It’s no secret that happy customers are good for business. Common sense tells us that a satisfied customer will return to a company for additional products and services, while a dissatisfied customer will look for other options.
That feeling is backed by hard data: 89 percent of customers have stopped doing business with a company after experiencing poor customer support.1 Moreover, once they leave, it can be very difficult to get customers to come back. One survey found that it takes 12 positive customer interactions to make up for one negative experience—assuming you can get them to stick around for that long in the first place.2
For companies that do manage to retain their customers, the payoff can be big. According to Bain & Co., just a 10 percent increase in customer retention levels results in a 30 percent increase in company value.3 Clearly, a focus on customer retention can make a huge impact on a company’s bottom line.
Regardless, the fact remains that most companies are not hitting the mark when it comes to customer support. Just seven percent of customers say that the support experiences they have with companies typically exceed their expectations.4
When you add in the fact that attracting new customers costs six to seven times more than retaining the ones you already have, the stakes become even higher.5 It is critical for companies to deliver a superior customer support experience, including technical support, not only to keep customers satisfied, but to boost retention, lower the cost of acquisition, drive revenue, and increase company value.
This blog post explores the challenges that service providers in particular face when it comes to providing first-rate technical support.

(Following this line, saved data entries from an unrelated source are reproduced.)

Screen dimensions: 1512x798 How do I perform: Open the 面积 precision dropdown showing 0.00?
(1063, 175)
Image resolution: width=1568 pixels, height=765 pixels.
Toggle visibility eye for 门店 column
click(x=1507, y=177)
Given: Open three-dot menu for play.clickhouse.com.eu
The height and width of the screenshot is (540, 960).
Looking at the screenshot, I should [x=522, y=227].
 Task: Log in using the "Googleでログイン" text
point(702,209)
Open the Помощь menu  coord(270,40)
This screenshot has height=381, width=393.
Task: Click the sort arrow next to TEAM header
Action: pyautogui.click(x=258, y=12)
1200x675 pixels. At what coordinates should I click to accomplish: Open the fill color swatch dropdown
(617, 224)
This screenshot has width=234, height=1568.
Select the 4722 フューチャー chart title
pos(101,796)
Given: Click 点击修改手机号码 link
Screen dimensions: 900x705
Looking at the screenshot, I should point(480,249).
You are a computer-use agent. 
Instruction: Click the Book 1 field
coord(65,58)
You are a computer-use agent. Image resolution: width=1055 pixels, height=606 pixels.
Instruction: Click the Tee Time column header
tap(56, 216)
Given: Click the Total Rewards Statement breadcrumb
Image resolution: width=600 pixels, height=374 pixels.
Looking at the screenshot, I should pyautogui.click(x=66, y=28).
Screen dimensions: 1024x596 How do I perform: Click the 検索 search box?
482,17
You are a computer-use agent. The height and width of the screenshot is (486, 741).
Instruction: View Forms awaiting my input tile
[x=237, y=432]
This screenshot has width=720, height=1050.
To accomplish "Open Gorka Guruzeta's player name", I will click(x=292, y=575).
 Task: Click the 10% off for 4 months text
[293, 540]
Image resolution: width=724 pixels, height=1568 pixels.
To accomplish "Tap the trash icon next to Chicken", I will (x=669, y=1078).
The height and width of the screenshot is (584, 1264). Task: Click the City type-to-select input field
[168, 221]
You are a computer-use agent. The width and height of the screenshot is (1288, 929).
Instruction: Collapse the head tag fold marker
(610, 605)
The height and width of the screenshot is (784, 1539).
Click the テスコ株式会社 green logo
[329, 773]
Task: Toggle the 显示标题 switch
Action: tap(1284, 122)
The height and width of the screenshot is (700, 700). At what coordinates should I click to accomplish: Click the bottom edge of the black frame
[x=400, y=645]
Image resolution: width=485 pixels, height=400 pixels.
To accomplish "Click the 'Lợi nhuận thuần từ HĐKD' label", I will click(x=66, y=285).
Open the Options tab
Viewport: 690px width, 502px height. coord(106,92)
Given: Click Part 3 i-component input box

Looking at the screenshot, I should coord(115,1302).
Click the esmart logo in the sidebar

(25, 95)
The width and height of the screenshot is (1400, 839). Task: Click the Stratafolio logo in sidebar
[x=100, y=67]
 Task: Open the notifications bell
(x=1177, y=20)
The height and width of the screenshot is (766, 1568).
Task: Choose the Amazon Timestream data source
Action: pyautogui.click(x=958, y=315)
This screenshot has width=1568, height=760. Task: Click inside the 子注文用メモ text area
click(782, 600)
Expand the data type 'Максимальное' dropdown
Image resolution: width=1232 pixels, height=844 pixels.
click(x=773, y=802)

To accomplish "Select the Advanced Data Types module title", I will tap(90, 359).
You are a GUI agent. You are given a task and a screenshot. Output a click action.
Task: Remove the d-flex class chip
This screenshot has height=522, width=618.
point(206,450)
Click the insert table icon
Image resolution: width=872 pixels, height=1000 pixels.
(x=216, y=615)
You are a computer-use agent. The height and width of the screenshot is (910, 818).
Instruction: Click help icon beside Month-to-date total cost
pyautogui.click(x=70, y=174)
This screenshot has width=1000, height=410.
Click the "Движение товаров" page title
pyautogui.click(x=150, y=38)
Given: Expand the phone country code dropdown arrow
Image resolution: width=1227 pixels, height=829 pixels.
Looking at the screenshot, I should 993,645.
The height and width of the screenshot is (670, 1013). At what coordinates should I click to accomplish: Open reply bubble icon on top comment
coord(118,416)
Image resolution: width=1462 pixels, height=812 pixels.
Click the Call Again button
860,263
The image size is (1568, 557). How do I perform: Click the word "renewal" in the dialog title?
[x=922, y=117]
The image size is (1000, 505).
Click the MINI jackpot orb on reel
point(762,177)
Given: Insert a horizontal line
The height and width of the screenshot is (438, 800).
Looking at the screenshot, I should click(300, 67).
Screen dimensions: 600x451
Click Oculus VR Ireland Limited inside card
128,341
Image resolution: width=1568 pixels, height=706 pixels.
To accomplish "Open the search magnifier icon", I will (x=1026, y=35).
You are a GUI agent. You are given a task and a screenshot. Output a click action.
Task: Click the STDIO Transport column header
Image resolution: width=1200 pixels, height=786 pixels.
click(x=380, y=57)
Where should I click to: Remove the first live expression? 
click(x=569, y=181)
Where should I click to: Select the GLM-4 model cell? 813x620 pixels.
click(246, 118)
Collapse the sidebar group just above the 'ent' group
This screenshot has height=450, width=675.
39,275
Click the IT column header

It also delves into customer support preferences, and why the human element—live professional help—is so critical to customer satisfaction. Finally, it examines the benefits that bundling support with software can deliver, as well as how to quickly implement a best-in-class, human-focused support organization.
The Unique Customer Retention Challenges of Software Services
Providing effective customer technical support is often easier said than done, especially for companies that offer digital goods and services like software. In the digital marketplace, there are unique factors that can complicate technical support. For one, the online shopping experience—where buyers can quickly evaluate multiple providers—makes comparison shopping much easier, even after a purchase is made. In other words, today’s customers are constantly on the lookout for a better deal at a better price.
Accenture, a global consulting firm and thought leader in the digital customer experience, calls these restless buyers “Nonstop Customers.” As their analysts recently wrote: “Enabled by technology… today’s Nonstop Customers find it easier to compare a provider’s promise with its delivery and how the overall customer experience meets their own expectations.”6
Often, the comparison is not a positive one, leading customers to jump to new providers much more quickly than in years past. In fact, six in 10 customers say that they are more likely to switch digital providers today than 10 years ago.7
Customer dissatisfaction is also opening the door to greater disruption across industries. In a troubling turn, nearly half of customers, 44 percent, said that they would be willing to consider products and services from non-traditional providers. For example, 23 percent would consider buying insurance products from Google if the search giant offered them.8 Poor support means you not only risk losing customers in your own industry, but you may also be blindsided by upstarts in surprising verticals.
All of these facts and figures point to a steady decrease in customer loyalty. This trend has left a massive amount of revenue—$6.2 trillion dollars worldwide—up for grabs.9 How can companies regain their share or capture new pieces of this massive opportunity? Providing high-quality, effective technical support experiences is an important first step.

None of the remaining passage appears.